_ПРИВЕДЁННЫЙ ТЕКСТ_
....
Глава 20. ПРО СТОЛЕТНЮЮ ВОЙНУ И МОЙ В НЕЙ ОКОП

До революции подавляющее большинство женщин рожали дома.

Возможно, не все знают, что роддома изначально задумывались и создавались для бедных, не обладавших пригодным к родам жильём. Чтобы не в подворотне, а в тепле и чистоте. Чтобы не помереть от родильной горячки и чтобы нежеланного младенца не бросили замерзать в канаве.

Впрочем, иногда и состоятельные женщины, скрывая последствия внебрачных связей, рожали в подобных заведениях – их ещё называли родильными приютами. Богатые благотворители делали щедрые пожертвования. Некоторые известные врачи почитали за честь порой бесплатно трудиться на ниве социального прогресса. Романтический век…

А потом понеслось! Революции, войны, репрессии. Разруха, голод, безнадёжная и ужасающая всенародная нищета. Землянки и коммуналки. А во всём этом не переставали рождаться новые люди.

Не стану живописать здесь историю российского акушерства, моя книга о другом. Поставлю лишь вехи, колышки, реперные точки. Это моя персональная история. Огни личной жизни, как говорил философ Ильин.

Тысяча девятьсот семьдесят четвёртый, роды тёти, маминой сестры. Она со мной, уже взрослой, как-то поделилась полушутя, видно, не желая пугать:

– В приёмном нас человек десять. Одна уже корячится, другая ещё не рожает, просто испугана. Третью стошнило, так ей тряпкой в лицо тыкали: «Вытирай, мы тут вам не слуги!» Всех побрили одной ржавой тупой бритвой. Постоянно выдавали что-то вроде «Больно, говоришь? А ноги раздвигать не больно было?»

Меня самой варварство совкового акушерства, к счастью, коснулось не в таком объёме – в первых родах приехала в роддом с головой ребёнка на тазовом дне. Но первые слова в приёмном всё равно прозвучали так:

– Куда припёрлись не по прописке?!

И потом, прямо во время схватки, когда уже вот-вот родишь:

– Фамилия?! Прописка?!

Рожавшие поймут – во время схватки говорить невозможно чисто физически.

Не перестаю поражаться манере таких вопросов (а они и сейчас задаются рожающим при поступлении!) от существа в белом халате, держащего в руках паспорт допрашиваемой…

После родов развлечений тоже хватало: например, категорический запрет носить трусы. Первые три дня крови вытекает много, ни с какими месячными не сравнить. А выдавали небольшую стопку тканевых пелёнок (или меньше, чем требуется, или впритык), и пристраивай между ног как хочешь! Если бёдра пышные, ещё как-то можно ходить в туалет и в очередь к единственному в коридоре телефону-автомату (связь с внешним миром только такая, никаких посещений). А вот если ноги худые, то пелёнка падает, и вся кровь мимо…

В те времена – на фоне подобной «человечности» – смелые и отчаявшиеся убегали в домашние роды. Чтобы чувствовать себя свободно и легко, делать то, что хочешь – греться в тёплой ванне, рожать на корточках или «в кошке», а не распятой на спине. Чтобы рядом свои, а не чужие. И можно взять ребёнка на руки и долго плакать от счастья, а не лежать под ярким светом на зашивании после рутинного и совсем ненужного разреза промежности. И слышать голос любимого, а не понукания и оскорбления персонала.
....
_ПРЕДОСТАВЛЕННЫЕ МАТЕРИАЛЫ_
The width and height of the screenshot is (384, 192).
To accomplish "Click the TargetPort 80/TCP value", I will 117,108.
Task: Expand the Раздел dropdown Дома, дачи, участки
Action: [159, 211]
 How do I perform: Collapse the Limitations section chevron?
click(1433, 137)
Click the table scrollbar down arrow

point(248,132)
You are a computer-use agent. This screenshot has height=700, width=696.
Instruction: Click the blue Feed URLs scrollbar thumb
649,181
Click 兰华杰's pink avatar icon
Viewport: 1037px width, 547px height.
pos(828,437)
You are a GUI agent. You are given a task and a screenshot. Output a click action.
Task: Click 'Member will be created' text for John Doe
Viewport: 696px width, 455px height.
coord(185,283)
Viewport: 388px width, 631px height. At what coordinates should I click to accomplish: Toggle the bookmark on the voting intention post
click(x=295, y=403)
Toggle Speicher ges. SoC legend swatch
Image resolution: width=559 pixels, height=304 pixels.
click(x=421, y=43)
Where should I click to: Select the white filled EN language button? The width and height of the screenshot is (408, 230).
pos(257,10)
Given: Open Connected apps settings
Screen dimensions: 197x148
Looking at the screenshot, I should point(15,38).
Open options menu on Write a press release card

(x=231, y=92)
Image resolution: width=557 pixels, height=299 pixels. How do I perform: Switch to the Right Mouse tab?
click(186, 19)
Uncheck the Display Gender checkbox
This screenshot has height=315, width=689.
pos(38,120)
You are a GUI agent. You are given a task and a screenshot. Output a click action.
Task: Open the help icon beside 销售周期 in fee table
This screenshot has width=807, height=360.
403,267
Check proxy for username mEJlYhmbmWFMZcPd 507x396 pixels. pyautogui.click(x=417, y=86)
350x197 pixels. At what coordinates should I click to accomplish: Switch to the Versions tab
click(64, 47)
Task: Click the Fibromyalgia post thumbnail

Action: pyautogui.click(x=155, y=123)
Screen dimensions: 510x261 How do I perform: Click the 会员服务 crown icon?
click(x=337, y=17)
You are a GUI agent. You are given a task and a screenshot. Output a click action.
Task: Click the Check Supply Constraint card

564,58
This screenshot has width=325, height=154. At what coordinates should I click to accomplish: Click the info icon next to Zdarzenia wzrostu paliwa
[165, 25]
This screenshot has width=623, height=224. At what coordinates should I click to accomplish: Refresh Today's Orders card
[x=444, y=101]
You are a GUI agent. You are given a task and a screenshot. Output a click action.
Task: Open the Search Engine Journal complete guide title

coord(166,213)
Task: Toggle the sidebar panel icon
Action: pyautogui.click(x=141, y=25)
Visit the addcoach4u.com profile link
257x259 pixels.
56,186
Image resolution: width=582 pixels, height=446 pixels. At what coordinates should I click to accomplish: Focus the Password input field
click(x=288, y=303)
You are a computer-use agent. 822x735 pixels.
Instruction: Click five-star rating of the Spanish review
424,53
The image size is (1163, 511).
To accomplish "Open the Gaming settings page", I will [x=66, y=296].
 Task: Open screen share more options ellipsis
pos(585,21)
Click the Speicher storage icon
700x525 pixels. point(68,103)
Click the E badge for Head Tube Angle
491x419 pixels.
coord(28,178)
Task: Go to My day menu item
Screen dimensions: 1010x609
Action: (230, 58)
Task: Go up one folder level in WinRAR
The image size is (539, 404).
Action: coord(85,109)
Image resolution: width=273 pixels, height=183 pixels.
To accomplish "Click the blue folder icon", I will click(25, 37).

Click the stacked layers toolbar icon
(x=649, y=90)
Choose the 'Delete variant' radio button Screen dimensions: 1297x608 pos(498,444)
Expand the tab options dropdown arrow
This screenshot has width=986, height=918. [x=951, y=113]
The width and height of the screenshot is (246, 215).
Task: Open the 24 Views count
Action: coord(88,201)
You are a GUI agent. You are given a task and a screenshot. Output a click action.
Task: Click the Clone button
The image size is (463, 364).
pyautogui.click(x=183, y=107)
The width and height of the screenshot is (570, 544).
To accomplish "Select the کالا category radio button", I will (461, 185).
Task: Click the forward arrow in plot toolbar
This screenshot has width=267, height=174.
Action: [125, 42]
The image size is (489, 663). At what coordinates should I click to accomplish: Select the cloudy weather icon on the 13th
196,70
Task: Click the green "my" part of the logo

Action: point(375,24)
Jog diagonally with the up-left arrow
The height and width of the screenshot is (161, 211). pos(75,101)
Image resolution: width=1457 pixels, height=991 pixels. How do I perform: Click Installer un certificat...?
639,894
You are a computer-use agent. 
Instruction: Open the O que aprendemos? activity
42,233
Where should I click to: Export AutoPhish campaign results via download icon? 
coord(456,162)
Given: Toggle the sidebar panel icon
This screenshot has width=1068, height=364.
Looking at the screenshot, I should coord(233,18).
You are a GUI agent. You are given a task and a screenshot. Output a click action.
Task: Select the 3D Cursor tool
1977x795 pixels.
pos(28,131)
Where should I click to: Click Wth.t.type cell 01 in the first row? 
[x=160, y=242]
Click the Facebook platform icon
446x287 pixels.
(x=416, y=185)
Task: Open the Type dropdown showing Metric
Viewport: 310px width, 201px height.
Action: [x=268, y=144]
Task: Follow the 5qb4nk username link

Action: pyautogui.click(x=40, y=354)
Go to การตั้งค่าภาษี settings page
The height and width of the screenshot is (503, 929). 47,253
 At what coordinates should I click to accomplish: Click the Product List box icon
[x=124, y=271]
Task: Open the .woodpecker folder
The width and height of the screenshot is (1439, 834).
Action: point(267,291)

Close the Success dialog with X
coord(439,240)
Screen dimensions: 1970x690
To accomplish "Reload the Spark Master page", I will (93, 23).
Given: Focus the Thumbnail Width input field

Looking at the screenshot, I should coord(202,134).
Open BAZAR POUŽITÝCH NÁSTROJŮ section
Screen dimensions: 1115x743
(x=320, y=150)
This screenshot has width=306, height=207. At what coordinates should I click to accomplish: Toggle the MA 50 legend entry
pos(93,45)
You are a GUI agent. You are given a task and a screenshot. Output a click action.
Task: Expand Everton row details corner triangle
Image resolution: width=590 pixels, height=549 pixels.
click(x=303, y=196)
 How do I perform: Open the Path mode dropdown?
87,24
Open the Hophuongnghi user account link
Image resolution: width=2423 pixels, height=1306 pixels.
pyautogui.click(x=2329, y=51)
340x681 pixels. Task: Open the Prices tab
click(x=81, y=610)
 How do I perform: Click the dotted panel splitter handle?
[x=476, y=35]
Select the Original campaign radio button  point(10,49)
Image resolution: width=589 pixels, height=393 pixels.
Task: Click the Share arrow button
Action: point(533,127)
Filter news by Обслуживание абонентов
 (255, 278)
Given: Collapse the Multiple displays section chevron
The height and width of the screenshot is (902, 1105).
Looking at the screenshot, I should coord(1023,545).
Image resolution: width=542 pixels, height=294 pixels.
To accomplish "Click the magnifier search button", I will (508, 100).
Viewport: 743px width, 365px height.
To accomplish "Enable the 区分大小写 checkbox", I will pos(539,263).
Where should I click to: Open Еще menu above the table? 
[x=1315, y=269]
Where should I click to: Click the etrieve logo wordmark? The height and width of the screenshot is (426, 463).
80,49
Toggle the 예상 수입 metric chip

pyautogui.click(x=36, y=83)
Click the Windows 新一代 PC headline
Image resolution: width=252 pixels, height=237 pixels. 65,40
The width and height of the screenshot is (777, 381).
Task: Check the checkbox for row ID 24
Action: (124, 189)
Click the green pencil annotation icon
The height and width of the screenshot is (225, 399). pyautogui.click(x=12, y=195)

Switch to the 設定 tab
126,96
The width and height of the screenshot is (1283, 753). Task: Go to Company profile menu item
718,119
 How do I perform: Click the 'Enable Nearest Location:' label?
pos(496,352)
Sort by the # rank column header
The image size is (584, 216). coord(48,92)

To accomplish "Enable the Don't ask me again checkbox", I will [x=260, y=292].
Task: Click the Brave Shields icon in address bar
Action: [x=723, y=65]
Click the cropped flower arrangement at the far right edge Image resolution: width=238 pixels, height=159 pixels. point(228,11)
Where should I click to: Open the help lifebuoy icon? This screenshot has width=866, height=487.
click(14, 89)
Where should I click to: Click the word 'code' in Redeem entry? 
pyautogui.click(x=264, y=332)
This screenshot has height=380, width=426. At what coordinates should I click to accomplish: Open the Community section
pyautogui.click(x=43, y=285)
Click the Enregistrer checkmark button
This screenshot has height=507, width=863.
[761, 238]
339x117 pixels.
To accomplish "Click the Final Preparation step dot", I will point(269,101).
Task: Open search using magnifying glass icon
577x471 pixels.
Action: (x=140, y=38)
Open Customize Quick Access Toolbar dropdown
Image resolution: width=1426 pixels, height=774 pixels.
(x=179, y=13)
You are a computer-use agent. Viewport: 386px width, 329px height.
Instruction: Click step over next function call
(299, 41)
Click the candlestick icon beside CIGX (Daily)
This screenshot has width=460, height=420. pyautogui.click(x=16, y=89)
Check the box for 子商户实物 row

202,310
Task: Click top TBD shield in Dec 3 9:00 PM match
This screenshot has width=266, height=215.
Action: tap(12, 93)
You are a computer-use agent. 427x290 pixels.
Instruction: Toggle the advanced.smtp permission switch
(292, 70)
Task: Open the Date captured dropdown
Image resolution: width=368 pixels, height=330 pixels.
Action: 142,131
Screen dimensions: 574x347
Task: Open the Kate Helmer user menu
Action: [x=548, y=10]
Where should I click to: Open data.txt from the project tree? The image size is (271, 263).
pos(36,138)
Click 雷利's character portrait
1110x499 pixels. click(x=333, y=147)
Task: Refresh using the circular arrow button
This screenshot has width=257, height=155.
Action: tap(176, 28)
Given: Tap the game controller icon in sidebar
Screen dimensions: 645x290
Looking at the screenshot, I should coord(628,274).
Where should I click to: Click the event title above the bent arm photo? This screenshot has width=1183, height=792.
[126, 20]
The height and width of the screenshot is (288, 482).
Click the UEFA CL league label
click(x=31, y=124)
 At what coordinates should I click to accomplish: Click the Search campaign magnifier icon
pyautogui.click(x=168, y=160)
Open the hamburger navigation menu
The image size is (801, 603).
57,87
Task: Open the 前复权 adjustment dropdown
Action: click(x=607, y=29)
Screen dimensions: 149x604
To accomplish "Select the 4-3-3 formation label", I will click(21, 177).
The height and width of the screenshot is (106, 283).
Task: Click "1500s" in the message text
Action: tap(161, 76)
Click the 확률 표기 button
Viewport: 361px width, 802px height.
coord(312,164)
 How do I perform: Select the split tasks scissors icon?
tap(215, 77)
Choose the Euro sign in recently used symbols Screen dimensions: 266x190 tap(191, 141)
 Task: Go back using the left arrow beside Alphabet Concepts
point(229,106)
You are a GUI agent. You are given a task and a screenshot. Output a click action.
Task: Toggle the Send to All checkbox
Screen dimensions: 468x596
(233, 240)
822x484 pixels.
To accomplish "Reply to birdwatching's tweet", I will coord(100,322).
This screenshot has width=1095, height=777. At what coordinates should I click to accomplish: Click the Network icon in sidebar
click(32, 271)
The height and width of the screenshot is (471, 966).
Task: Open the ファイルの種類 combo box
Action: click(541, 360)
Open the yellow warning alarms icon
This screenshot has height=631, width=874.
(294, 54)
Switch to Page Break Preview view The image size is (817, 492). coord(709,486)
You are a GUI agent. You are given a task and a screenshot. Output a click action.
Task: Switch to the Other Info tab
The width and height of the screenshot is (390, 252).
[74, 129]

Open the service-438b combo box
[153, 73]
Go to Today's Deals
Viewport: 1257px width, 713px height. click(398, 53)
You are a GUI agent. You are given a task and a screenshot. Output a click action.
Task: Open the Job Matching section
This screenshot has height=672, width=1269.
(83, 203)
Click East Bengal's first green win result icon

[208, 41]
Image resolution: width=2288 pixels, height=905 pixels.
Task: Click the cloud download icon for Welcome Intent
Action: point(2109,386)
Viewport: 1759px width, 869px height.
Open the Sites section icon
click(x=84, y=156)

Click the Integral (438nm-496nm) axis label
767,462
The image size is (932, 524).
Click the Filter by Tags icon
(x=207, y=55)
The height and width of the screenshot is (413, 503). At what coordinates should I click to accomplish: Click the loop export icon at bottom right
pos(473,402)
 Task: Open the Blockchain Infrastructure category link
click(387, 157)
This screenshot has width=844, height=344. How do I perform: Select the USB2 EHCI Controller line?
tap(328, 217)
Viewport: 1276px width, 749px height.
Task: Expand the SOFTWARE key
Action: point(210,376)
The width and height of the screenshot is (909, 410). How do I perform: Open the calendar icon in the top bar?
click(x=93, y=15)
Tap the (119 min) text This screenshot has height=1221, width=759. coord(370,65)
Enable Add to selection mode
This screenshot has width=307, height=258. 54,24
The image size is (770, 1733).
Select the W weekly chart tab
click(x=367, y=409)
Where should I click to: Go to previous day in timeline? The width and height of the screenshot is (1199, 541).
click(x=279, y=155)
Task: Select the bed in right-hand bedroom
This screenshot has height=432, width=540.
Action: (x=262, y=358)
....
Воспроизведите без изменений фрагмент текста о родах от слов "Глава 20. ПРО" до слов "рождаться новые люди." включительно.

_ПОЛЕ ДЛЯ ОТВЕТА_
Глава 20. ПРО СТОЛЕТНЮЮ ВОЙНУ И МОЙ В НЕЙ ОКОП

До революции подавляющее большинство женщин рожали дома.

Возможно, не все знают, что роддома изначально задумывались и создавались для бедных, не обладавших пригодным к родам жильём. Чтобы не в подворотне, а в тепле и чистоте. Чтобы не помереть от родильной горячки и чтобы нежеланного младенца не бросили замерзать в канаве.

Впрочем, иногда и состоятельные женщины, скрывая последствия внебрачных связей, рожали в подобных заведениях – их ещё называли родильными приютами. Богатые благотворители делали щедрые пожертвования. Некоторые известные врачи почитали за честь порой бесплатно трудиться на ниве социального прогресса. Романтический век…

А потом понеслось! Революции, войны, репрессии. Разруха, голод, безнадёжная и ужасающая всенародная нищета. Землянки и коммуналки. А во всём этом не переставали рождаться новые люди.